**Exercise inputs**
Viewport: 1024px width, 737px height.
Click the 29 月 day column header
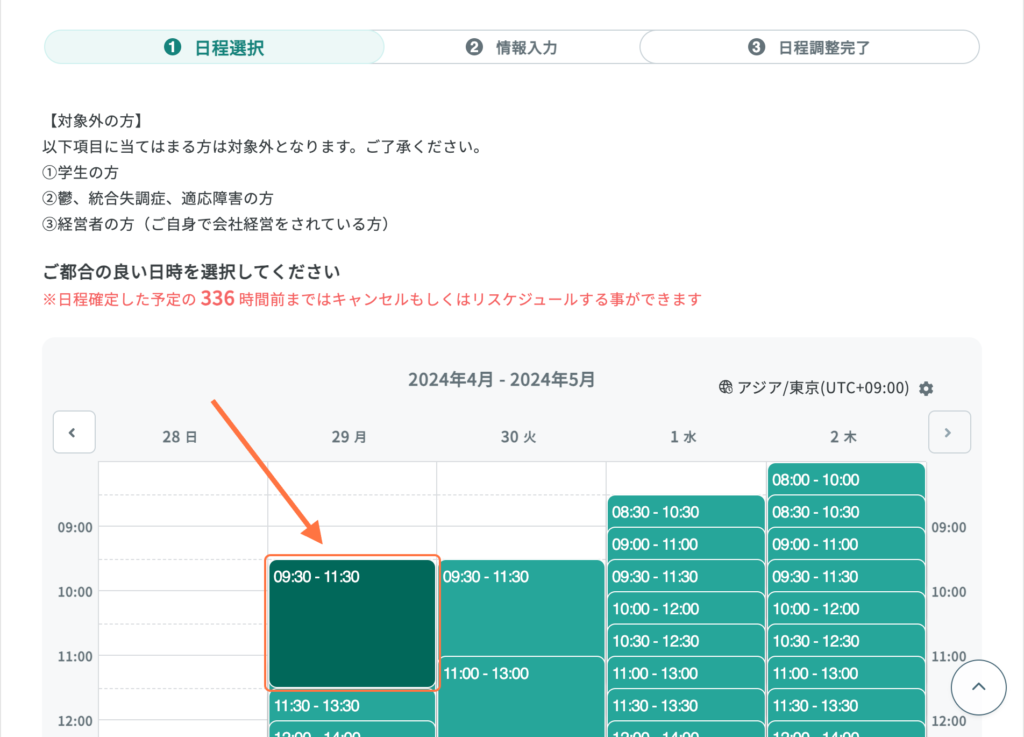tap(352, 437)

...

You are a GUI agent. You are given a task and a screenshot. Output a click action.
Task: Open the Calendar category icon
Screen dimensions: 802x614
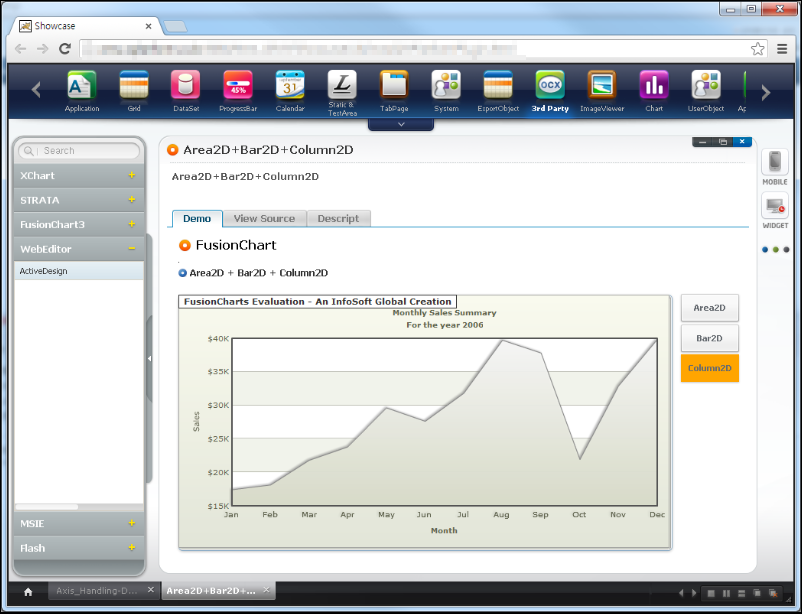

* * *

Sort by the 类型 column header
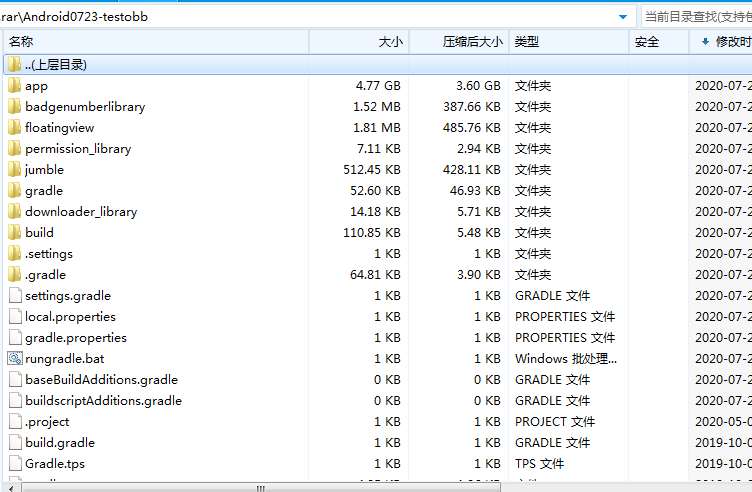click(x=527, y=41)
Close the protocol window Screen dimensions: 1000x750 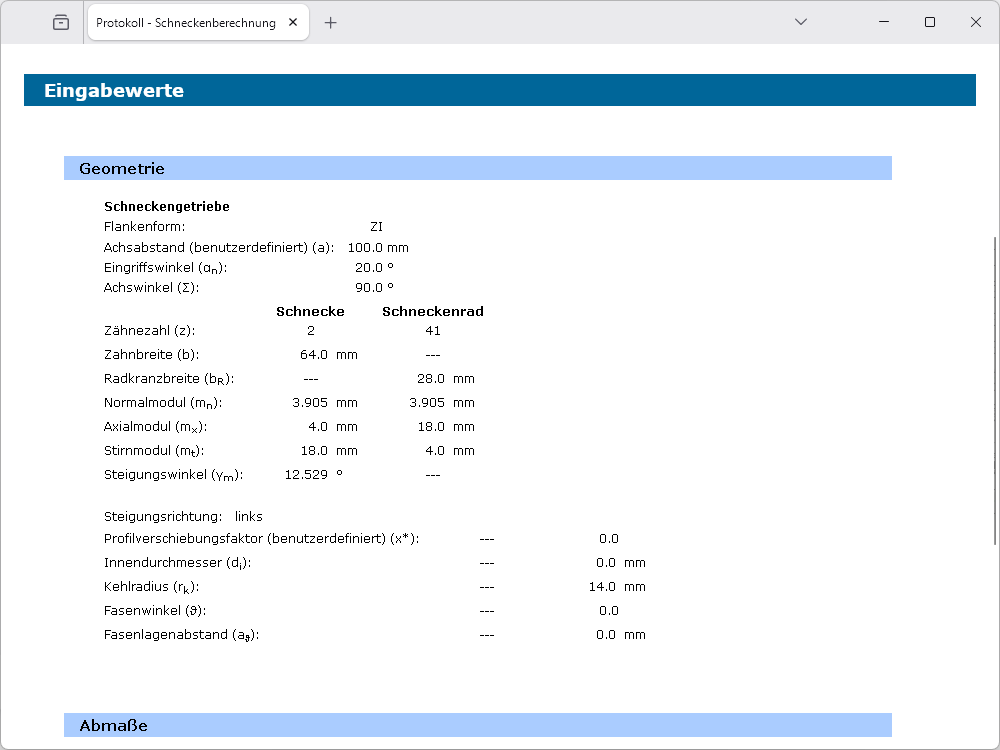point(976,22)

**Problem**
Using the data above, extract exactly the lines from the one that holds "You are a GUI" to the one that holds "Screen dimensions: 802x614", both ends included, and no others.

**Task result**
You are a GUI agent. You are given a task and a screenshot. Output a click action.
Task: Open the Calendar category icon
Screen dimensions: 802x614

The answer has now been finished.